Configure Login With Certificates for Your Organization in Fabasoft Cloud
To allow members of your organization to log in with certificates, the following requirements must be met:
- You need a root certificate for your organization with which the user certificates for the members of your organization can be issued.
- The updated certificate revocation list (CRL) of the root certificate should always be downloaded via a URL.
In preparation for the configuration the following data is required:
- All certificates as files (in cer format) from the certification path to the root certificate of your organization.
In the example below, the certificate “Fabasoft AG” is the root certificate of the organization and the certificate “Fabasoft CA” is the only other required certificate from the certification path.
- URL to download the CRL
Implementation of the Configuration for Your Organization
- Change to portal page “Contacts” > “Organizations”.
- Open the context menu of the organization.
- Select the entry “Configure Certificates”.
- Import the root certificate (in cer format) of your organization in the field Certificate.
- Import all the remaining certificates (in cer format) from the certification path in the field List of Root Certificates.
- Enter the URL to your certificate revocation list in the field CRL Download URL.
- Click on “Next”.
- The entered data is saved. After the changes in the Fabasoft Cloud registration process have been taken into account, you will be notified by e-mail.

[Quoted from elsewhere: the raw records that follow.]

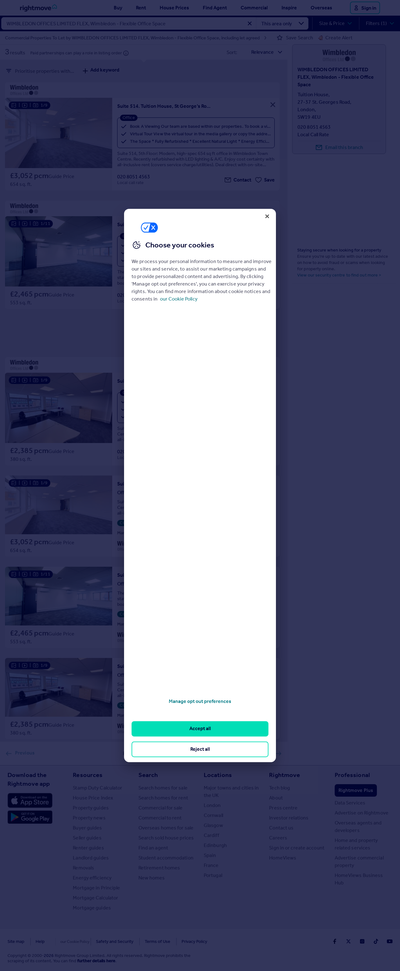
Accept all (200, 729)
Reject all (200, 749)
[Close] (267, 216)
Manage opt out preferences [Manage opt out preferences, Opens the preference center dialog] (200, 701)
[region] (200, 485)
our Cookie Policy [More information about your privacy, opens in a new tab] (179, 299)
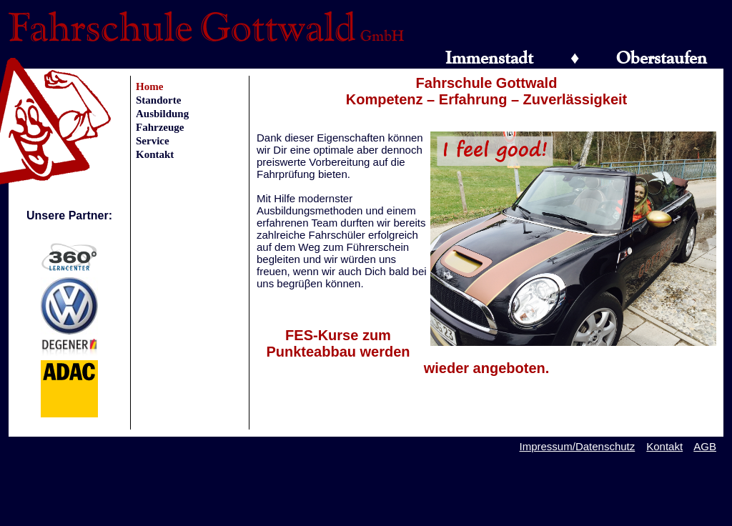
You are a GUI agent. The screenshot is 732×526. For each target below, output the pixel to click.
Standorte (158, 100)
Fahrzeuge (160, 127)
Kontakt (155, 154)
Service (152, 141)
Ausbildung (162, 113)
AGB (704, 446)
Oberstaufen (661, 57)
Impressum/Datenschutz (577, 446)
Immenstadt (489, 57)
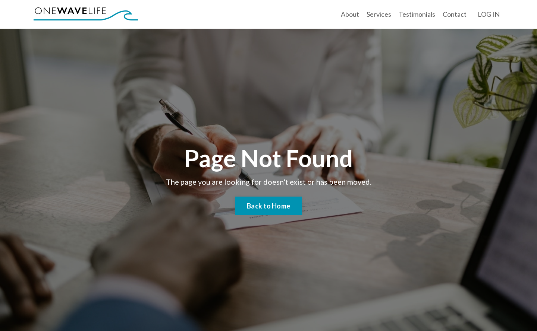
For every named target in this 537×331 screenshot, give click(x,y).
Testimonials (417, 14)
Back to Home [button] (268, 206)
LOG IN (489, 14)
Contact (455, 14)
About (350, 14)
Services (379, 14)
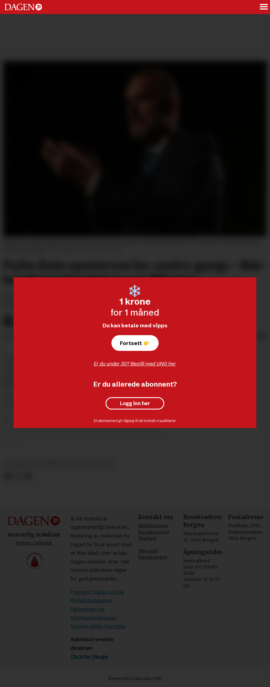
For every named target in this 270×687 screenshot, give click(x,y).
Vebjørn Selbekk (33, 543)
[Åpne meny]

Assign Names for the User Certificates
To complete the configuration of the login with certificates for your organization, you have to register the common name of the user certificate for all members of your organization. Perform the following steps:
- Open the context menu of your organization.
- Click on “Configure Certificates”.
- Enter the value of the “CN” (common name) of the “Subject” field of the user certificate in the “CN” column.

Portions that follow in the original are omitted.